■ **Assignment**: Could you reproduce every entry as it stands, leaving the pictures behind?
__________________________________________________
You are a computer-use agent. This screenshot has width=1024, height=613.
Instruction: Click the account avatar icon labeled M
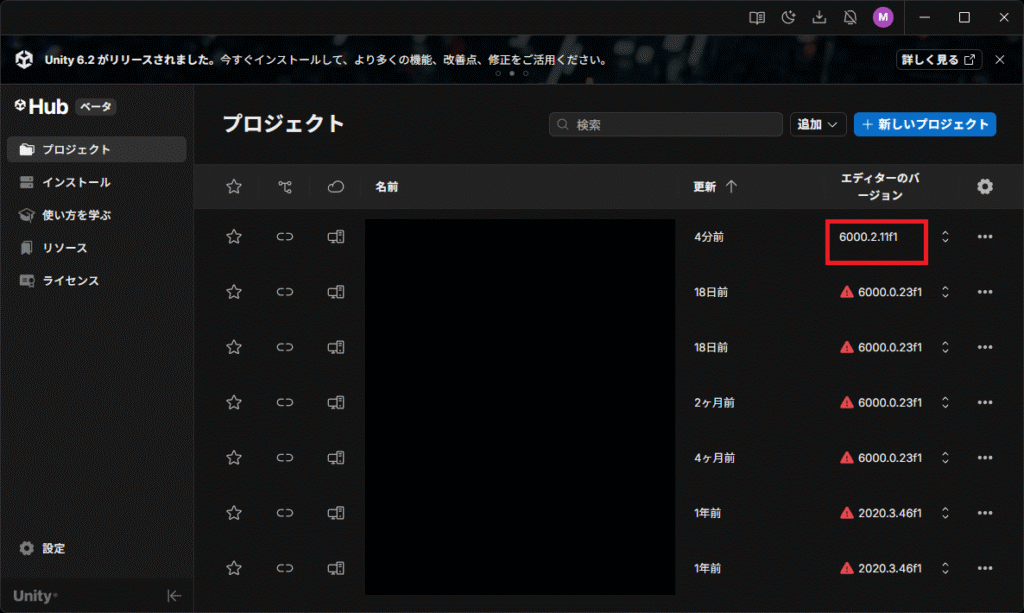(883, 17)
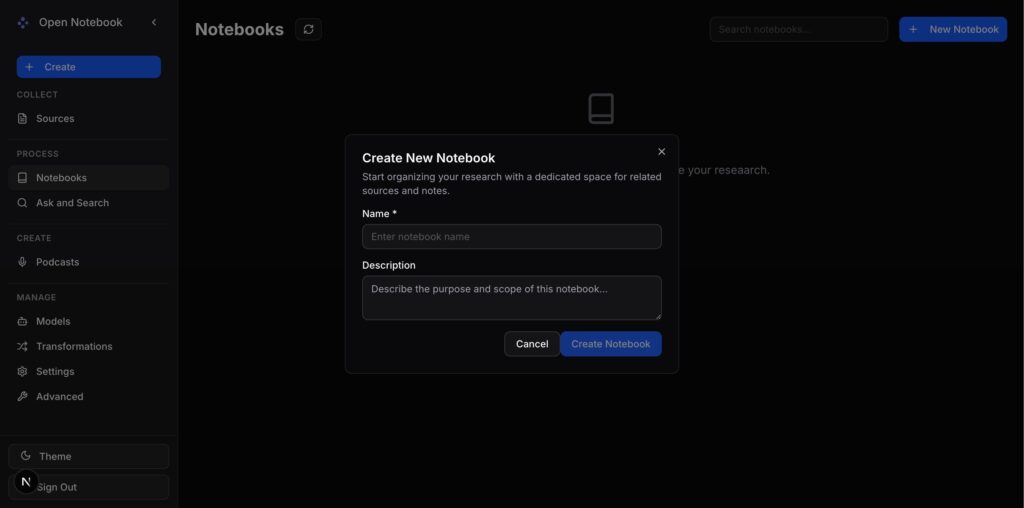Click the Transformations shuffle icon
Viewport: 1024px width, 508px height.
point(23,346)
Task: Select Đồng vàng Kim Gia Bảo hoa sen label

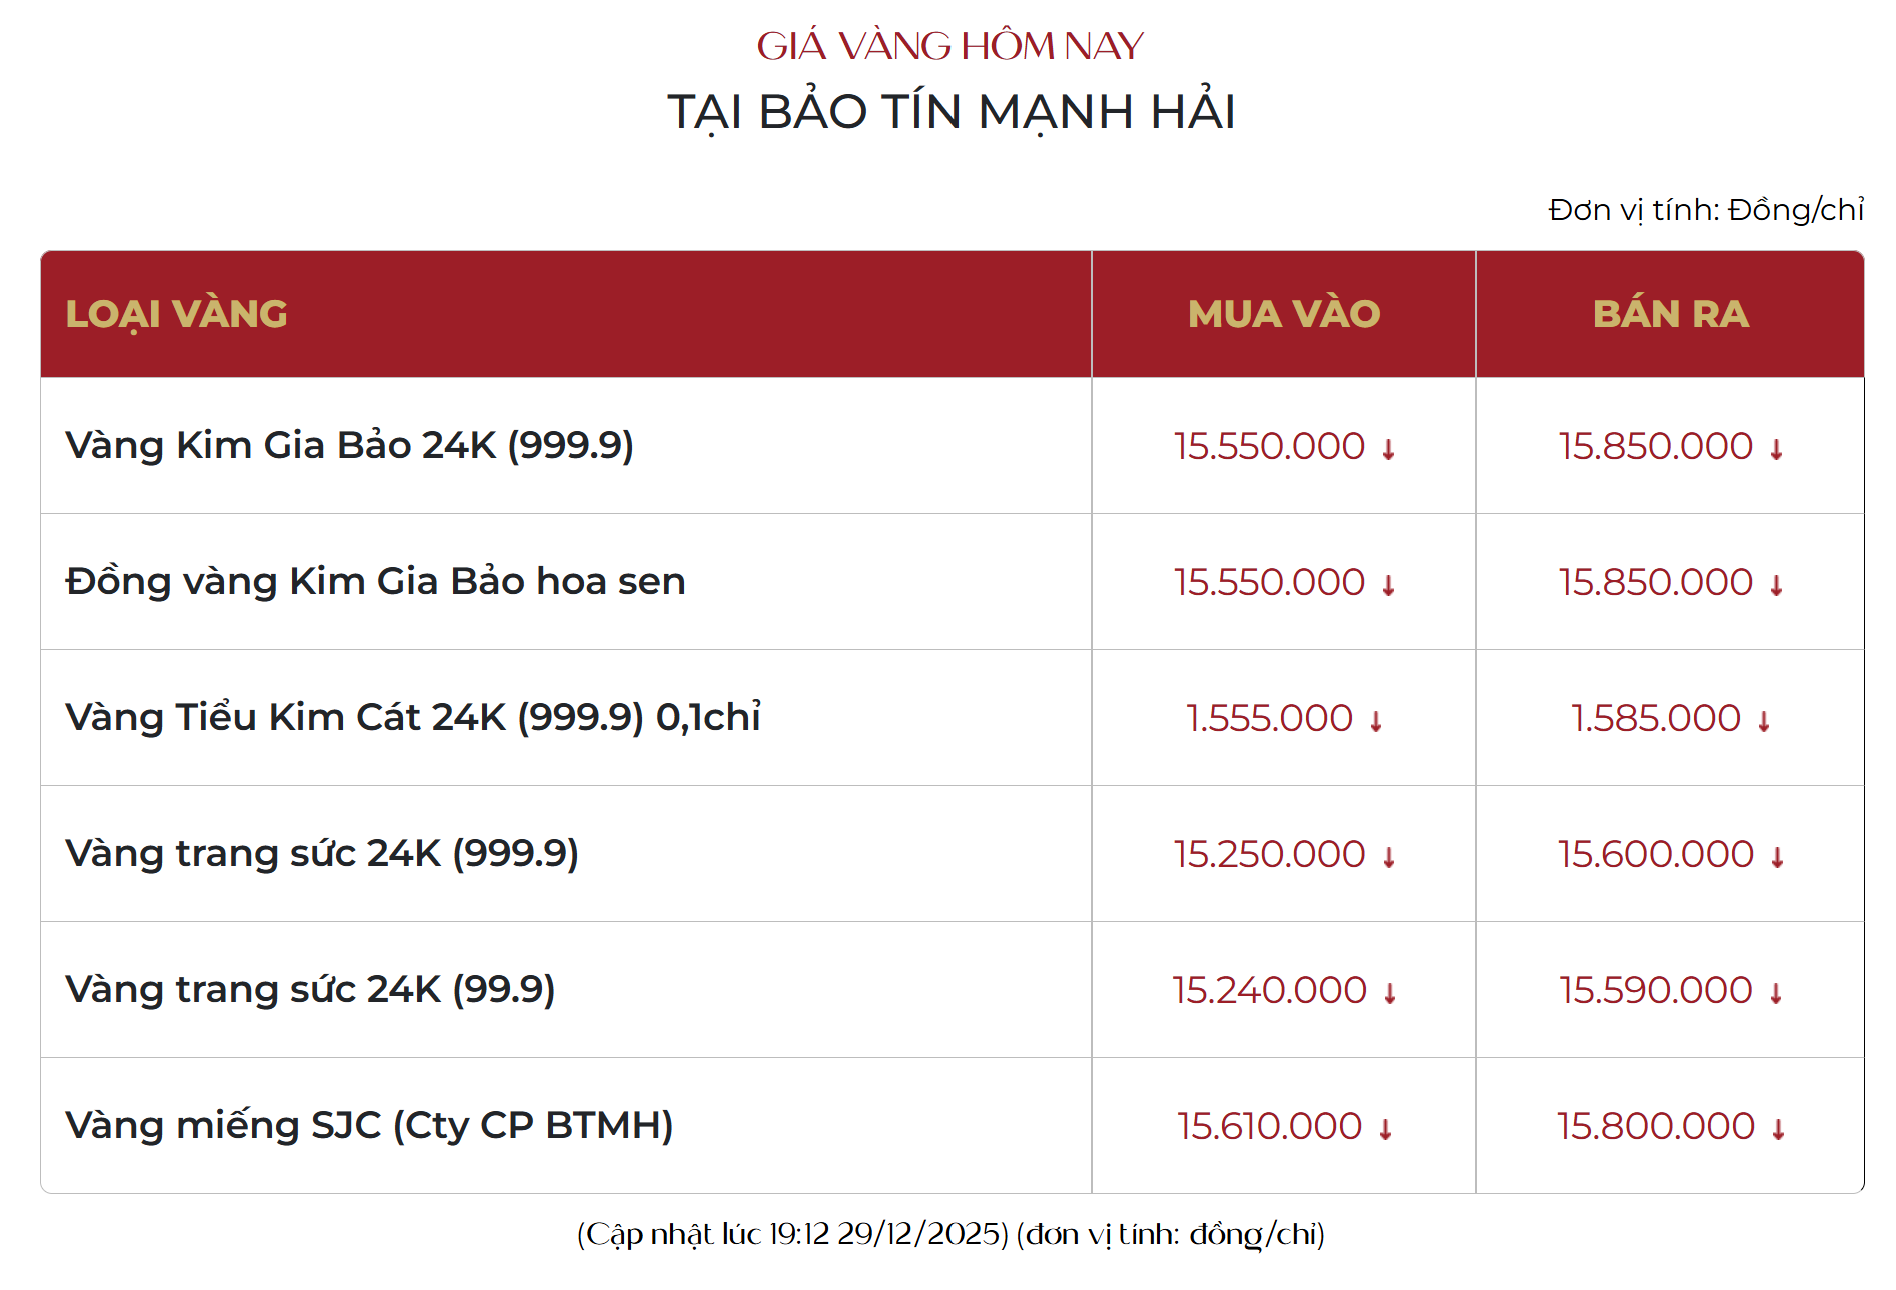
__________________________________________________
■ **Result for this task**:
You are a computer-use agent. This screenshot has width=1024, height=613.
Instruction: Click the account avatar icon labeled M
(883, 17)
Click the Transformations shuffle icon
Viewport: 1024px width, 508px height.
point(23,346)
Task: Select Đồng vàng Kim Gia Bảo hoa sen label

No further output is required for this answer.